It turns out I hoard ebooks just as much as I hoard physical books. I love me a Humble Bundle stacked with interesting and unusual knowledge. Project Gutenberg is my jam. Give me that sweet, sweet free Tor download, baby, and heck yeah I’ll sign up for your newsletter.
But! This means that I have a not inconsiderable backlog of really cool stuff that I’m struggling to find time to put into my eyeballs. My digital “To-Read” pile is growing, not quite exponentially… But close.
It all started (cue Star Wars crawl) months and months ago when I read an article that I swear exists but cannot find now (thanks, technology) about speed reading. I thought it was interesting, but there weren’t a lot of apps for it, so I ended up downloading a Chrome extension and trying it out.

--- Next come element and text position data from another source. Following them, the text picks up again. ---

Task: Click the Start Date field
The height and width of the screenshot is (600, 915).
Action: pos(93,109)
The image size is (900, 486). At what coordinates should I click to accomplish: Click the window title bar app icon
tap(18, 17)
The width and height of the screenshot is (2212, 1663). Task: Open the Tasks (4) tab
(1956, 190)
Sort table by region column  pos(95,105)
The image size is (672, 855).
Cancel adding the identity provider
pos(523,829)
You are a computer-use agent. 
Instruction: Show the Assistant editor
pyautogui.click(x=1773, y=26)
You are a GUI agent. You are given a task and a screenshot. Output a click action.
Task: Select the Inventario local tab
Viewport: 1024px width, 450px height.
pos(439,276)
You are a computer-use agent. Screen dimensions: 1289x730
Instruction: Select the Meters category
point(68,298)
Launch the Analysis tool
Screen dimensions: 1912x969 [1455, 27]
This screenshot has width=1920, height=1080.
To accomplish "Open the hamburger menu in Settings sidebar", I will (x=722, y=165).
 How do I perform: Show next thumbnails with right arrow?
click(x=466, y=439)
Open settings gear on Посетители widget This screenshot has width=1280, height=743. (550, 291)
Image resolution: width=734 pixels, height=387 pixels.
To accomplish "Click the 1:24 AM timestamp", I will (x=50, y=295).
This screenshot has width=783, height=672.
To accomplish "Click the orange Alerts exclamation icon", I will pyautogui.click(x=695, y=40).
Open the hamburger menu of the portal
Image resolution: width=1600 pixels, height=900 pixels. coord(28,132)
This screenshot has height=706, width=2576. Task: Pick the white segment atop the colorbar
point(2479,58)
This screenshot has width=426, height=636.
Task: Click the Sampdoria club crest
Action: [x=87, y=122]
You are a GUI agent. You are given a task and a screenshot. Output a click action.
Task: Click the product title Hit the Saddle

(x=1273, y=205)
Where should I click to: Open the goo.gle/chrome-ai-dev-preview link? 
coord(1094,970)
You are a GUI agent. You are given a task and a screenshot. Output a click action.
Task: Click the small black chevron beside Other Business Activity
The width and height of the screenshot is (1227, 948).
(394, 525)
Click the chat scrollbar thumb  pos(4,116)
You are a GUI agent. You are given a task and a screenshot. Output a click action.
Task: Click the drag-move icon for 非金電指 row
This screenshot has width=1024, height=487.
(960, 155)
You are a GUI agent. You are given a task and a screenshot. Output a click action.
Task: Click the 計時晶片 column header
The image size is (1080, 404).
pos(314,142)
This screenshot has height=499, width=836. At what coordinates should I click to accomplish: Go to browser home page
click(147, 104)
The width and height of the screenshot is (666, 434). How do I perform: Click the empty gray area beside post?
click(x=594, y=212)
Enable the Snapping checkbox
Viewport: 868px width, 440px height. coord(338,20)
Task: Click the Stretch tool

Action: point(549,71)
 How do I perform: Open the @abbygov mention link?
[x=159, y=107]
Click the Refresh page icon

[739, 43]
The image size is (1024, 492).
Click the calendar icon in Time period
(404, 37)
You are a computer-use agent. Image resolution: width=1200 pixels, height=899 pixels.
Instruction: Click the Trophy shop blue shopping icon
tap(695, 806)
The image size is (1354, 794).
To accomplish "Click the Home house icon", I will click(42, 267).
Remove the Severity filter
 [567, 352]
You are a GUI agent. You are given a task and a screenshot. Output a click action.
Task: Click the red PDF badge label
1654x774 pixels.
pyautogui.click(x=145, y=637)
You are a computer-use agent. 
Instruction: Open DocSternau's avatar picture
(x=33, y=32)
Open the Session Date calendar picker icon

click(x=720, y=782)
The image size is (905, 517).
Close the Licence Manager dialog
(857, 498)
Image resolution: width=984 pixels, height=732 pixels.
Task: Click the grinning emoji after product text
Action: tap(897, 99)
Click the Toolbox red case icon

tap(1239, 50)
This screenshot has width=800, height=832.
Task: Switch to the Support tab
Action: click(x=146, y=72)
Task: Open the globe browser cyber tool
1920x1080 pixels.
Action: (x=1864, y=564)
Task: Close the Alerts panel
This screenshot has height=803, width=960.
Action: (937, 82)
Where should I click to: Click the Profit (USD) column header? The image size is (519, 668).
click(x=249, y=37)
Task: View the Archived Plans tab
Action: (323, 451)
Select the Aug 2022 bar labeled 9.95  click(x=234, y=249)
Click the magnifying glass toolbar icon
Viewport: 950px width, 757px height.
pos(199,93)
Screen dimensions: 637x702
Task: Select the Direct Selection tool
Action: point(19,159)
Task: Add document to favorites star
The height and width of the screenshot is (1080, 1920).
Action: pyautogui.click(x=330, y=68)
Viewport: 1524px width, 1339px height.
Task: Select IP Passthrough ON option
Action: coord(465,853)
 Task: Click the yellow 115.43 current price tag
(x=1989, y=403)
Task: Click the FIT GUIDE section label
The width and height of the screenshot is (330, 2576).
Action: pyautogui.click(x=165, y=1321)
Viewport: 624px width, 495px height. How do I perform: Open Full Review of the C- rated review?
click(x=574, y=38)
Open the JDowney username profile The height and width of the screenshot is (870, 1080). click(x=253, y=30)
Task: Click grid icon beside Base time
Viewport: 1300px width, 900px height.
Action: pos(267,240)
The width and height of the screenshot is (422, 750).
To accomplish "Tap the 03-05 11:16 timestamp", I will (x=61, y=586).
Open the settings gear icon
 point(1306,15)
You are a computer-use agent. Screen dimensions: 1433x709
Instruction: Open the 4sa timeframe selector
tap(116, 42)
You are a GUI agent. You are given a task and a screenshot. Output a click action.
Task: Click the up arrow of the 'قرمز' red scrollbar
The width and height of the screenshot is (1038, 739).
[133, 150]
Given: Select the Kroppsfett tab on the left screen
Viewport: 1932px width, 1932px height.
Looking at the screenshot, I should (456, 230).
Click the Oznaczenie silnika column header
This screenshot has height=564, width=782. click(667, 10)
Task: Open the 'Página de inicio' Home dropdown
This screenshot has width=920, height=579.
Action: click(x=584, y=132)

It’s super weird, you guys.
Instead of having your eyes flow across text, you focus on a single point and the words are flashed in front of your eyes. Because you don’t have to keep your place on a page, you’re able to take in more words per minute.
This takes a little bit of getting used to, since your eyes are pretty much trained to be moving along a line of text when you’re reading. In most apps I’ve seen, this is fixed by designating a place on the screen to focus your gaze, by highlighting a word or even a letter towards the center of the word.
And it works! Once I got the hang of it, I was really able to crank up the words-per-minute on my laptop from 300 wpm to around 500 wpm. But because I don’t do a lot of hardcore reading on my laptop, I didn’t use it as much as I should.
Smash cut to a couple months later, when I was scrolling through the Play Store and Reedly came up in my recommendation
I downloaded the app to my phone last week and I’ve been having a lot of fun absolutely blazing through a collection of MIT Essential Knowledge books I got in a Humble Bundle a couple months ago.
I’ve been looking into this and the research is fascinating. For some people, this is an effective way to speed up your reading. But while some people claim that they can read at a speed of 1000 words per minute, the research suggests that anything over 400-500 words overloads your brain’s short term memory and you cannot retain the information you’re reading.
My personal experience would seem to bear this out. I’ve settled on about 450 words per minute, which is fast enough to get through things quickly, but I don’t lose comprehension. It’s the same for both fiction and non-fiction.
I’d suggest everyone give it a try. While I haven’t found a speed-reader app I like on iOS, Reedy is a solid choice on Android. In addition to the speed reading mode, Reedy also has a regular reading mode, and a text to voice mode so you can listen to your books while you’re doing other things.